The report should also go some way to dispel fears prompted by the US experience.
The authors were asked to study how contingency fees operate in the US to inform the debate England and Wales may need to have in the event that other forms of funding litigation – most notably the conditional fee agreement (CFA) and after-the-event insurance model – fail.
They are thought to have found that contingency fees in the US are not generally extravagant. There was also no evidence that they provide improper disincentives to settle or that they necessarily promote high rates of litigation, frivolous claims or a litigation culture.

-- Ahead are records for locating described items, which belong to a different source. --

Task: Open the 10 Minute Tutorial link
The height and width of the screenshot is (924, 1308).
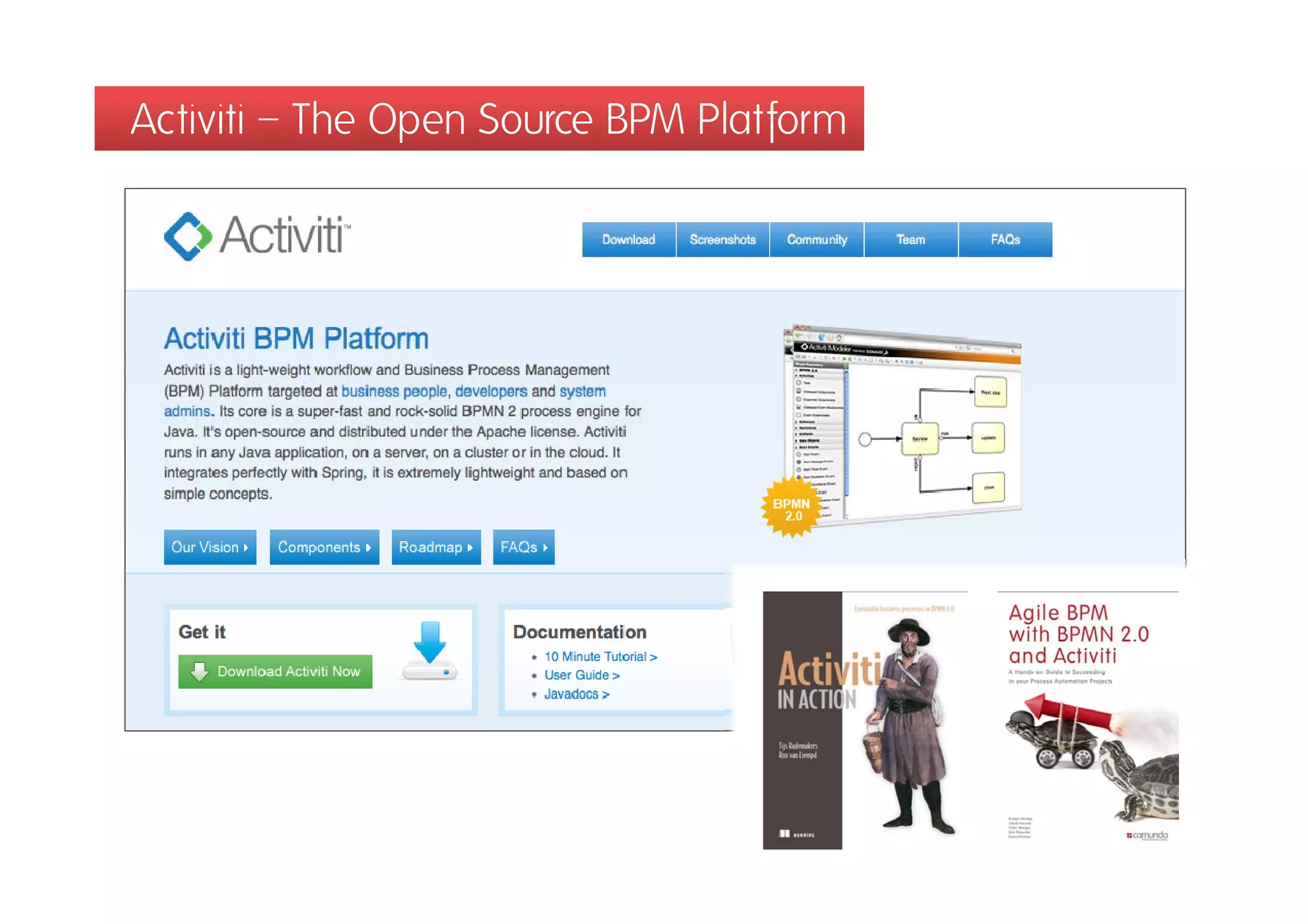Action: pyautogui.click(x=600, y=656)
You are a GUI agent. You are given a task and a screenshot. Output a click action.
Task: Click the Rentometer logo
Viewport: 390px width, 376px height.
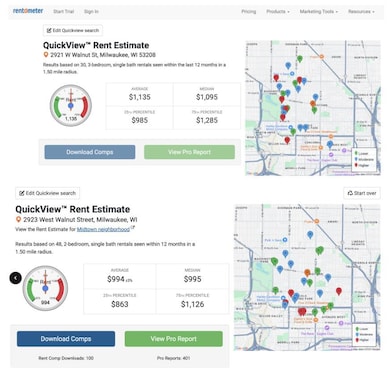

Levels of damages are reportedly much higher in the US than in England and Wales, although concrete evidence of this is hard to come by, as it is to prove the notion that damages claims have become inflated to reflect the contingency fee.
In any case, the report should say that, even if damages in England and Wales did rise because of contingency fees, it may still be less costly and more proportionate than the current CFA system.
The findings will be formally presented to the Civil Justice Council’s costs forum this week.